Ghazal 219, Verse 3

{219,3}*

nikalnaa ;xuld se aadam kaa sunte aa))e hai;N lekin
bahut be-aabruu ho kar tire kuuche se ham nikle

1) people/we have always been hearing about the emergence of Adam from Paradise, but
2) having become very disgraced, from your street we 'emerged'!

Notes:

Hali:

In the second line, emphasis ought to be given to the word 'very'. So that in comparison to Adam, he would be proved to emerge with more disgrace.

==Urdu text: Yadgar-e Ghalib, p. 164

Nazm:

He has said 'emerged' it because he feels ashamed to say that he was 'expelled' [nikaalnaa]. (249)

== Nazm page 249

Bekhud Mohani:

Adam too was expelled with great disgrace from Paradise. But may the Lord not bestow on anyone a disgrace like ours! (450)

FWP:

SETS == HUMOR; STRESS-SHIFTING
GRANDIOSITY: {5,3}

We have a statement with a number of points in the first line, then an emphatic 'but'; and the second line yields another statement. What exactly is being highlighted in the first line, and emphatically contravened in the second line? Here are some 'stress-shifting' possibilities:

=The fate of 'Adam' was long ago and far away, but our own sufferings are here and now.
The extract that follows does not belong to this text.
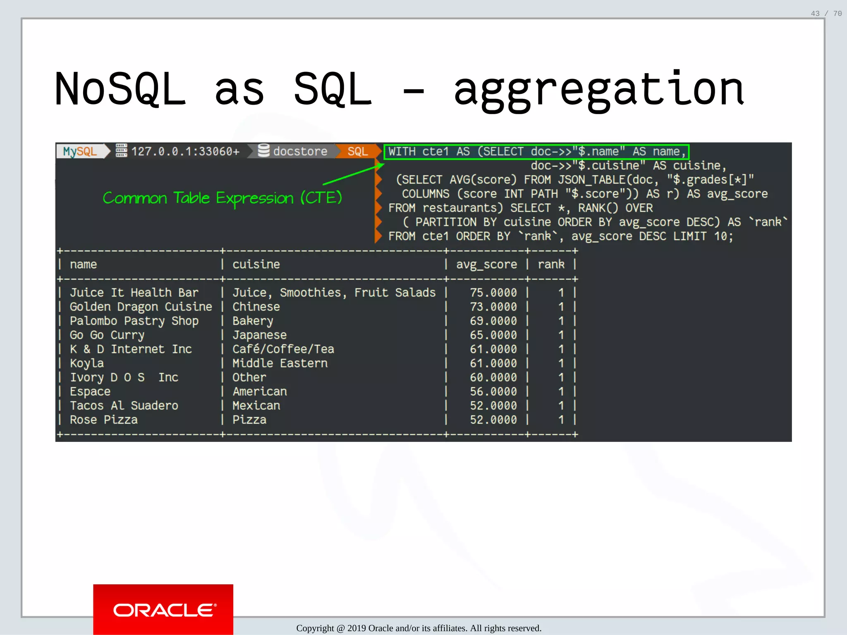Click the Rose Pizza restaurant name
847x635 pixels.
pyautogui.click(x=103, y=420)
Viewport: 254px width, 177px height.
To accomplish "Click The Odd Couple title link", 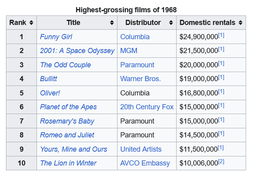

=Adam emerged merely from 'Paradise', but we had to suffer the far worse fate of emerging from your street.

=Adam merely 'emerged' from Paradise, but we emerged from your street 'very disgraced'.

=If Adam is said to have 'emerged' from Paradise but in fact was forcibly and embarrassingly kicked out, perhaps we too were forcibly and embarrassingly kicked out of your street (as Nazm suggests).

=Adam emerged from Paradise merely 'disgraced', but we emerged from your street very disgraced (Hali's reading).

=People have 'always heard' about Adam's case, but our own case has not received any attention.

='We' are the ones expected to sympathize with Adam, but we ourselves have suffered even more severely.

The brilliantly amusing thing, of course, as Hali says, is the instantly apparent emphasis on 'very' [bahut]. (How does Ghalib make it so instantly apparent? My students pointed out (Apr. 2009) that the positioning right after lekin does at least some of the trick.) How truly funny that bahut makes the verse! The verse becomes a comic show of disproportion, as the lover insists on creating one of those 'it's all about ME' situations.

All the readings involve aspects of the same situation, but the emphasis on 'very' is particularly irresistible. The lover is so obsessed with his own humiliation that he won't even give the time of day to anybody else's. Instead of comparing his humiliation to Adam's, he compares Adam's to his-- and finds it wanting, as he impatiently makes clear. Adam's fall, after all, affected only the whole human race till the end of time; but the lover's expulsion affects him, and affects him now!

This verse is of course a charter member of the 'snide remarks about paradise' group; for others, see {35,9}.

Note for grammar fans: sunte aa))e hai;N is a colloquially shortened form of the participial sunte hu))e aa))e hai;N , 'we have come [along] [in a state of] hearing'.